La idea de la participación del gobierno en la vida de la sociedad implica diversas visiones político-filosóficas que van desde el extremo liberal de excluirlo de cualquier actividad social, hasta los más recalcitrantes comunistas que pretenden que sea el gobierno el que regule e incida en todo.

Ambas visiones tienen sus pros y contras que forman parte del debate doctrinario que prevalece en la academia; sin embargo, la historia nos dice que ambas posturas —en sus extremos— son idílicas e irrealizables, por lo que —en la práctica— diversos gobiernos han optado por implementar, paulatina pero recurrentemente, políticas ideológicamente eclécticas. En todos los casos, es posible afirmar que ningún gobierno es completamente liberal o tendiente al comunismo o socialismo.

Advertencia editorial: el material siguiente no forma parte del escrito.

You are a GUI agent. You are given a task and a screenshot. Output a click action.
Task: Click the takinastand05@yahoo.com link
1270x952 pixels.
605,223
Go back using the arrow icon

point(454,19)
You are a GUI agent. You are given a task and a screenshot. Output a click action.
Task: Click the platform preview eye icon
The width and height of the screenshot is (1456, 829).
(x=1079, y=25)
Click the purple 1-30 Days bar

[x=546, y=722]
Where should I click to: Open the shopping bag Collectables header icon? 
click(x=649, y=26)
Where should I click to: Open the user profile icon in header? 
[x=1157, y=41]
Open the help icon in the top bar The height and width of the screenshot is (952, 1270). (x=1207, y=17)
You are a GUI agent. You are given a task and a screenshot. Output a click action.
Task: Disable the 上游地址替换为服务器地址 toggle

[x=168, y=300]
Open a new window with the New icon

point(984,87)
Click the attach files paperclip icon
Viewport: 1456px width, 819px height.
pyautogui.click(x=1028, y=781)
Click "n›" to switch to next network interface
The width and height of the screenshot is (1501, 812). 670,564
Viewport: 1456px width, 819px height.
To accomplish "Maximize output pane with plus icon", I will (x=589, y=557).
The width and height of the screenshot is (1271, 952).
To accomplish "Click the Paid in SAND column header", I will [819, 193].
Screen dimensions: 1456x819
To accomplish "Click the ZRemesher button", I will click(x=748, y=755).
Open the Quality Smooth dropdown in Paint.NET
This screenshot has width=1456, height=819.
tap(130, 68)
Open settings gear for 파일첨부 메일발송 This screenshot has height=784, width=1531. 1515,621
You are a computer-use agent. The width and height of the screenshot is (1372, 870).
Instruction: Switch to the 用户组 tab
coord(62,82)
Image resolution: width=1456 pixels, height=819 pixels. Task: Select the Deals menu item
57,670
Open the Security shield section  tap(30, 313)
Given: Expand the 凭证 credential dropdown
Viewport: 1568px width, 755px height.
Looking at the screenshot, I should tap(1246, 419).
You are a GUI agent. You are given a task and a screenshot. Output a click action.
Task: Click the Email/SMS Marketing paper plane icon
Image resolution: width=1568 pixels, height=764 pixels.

El gobierno es un factor real que directa e indirectamente incide en la vida social a través de la implementación de sus políticas y que, en todos los casos, habrá de afectar a un número importante de individuos. De este modo, es indispensable que predomine la conciencia en los gobernantes que las decisiones que se asumen y que instruyen el actuar y operación del aparato gubernamental, habrán de trastocar no sólo intereses de factores de poder, también afectará la vida, libertad y estabilidad de quienes conforman el Estado.

En esta lógica, quienes gobiernan o ejercen alguna función pública, deben tener no sólo la preparación para asumir esta función con plena responsabilidad y conciencia de las consecuencias de sus decisiones, además deben —también— tener la sensibilidad necesaria para que, al asumirlas, se prevea el escenario más favorable —o menos desfavorable— para la colectividad, sin que en ello imperen dogmas ni ideologías monolíticas e irreductibles.

Por ello se vuelve inconcebible que, en pleno siglo XXI, con la experiencia vivida tras los errores cometidos durante el siglo XX, con los avances tecnológicos alcanzados y con la capacidad de recopilar información para la planeación y la toma de decisiones, se impongan ideologías radicales o visiones sesgadas, arcaicas y fallidas para gobernar, pues implica condenar a la sociedad a la inmovilidad, al estancamiento y a la involución.

Gobierno y bienestar son un binomio indisoluble pues uno existe para alcanzar al otro. Ni los más furibundos liberales ni los más recalcitrantes socialistas pueden decir que sus posturas son las fórmulas idóneas para lograr el bienestar de las personas, por el contrario, es dable afirmar que esos extremos han sido los más grandes fracasos de la historia política moderna, pues los saldos negativos sociales son inocultables. 

Hoy —más que nunca— el reto está en instituir gobiernos con un alto sentido social, que no es otra cosa que preocuparse por generar condiciones reales para un desarrollo en bienestar. Lamentablemente el mundo se encuentra inmerso en un marasmo generalizado con respecto a los asuntos gubernamentales, que conlleva a la instauración y perpetuación de oligarquías que se alejan, cada vez más, de los fines valiosos del Estado y que, por el contrario, se acercan peligrosamente a considerar al totalitarismo —disfrazado de populismo— como una opción viable para retomar el orden y el rumbo hacia el bienestar.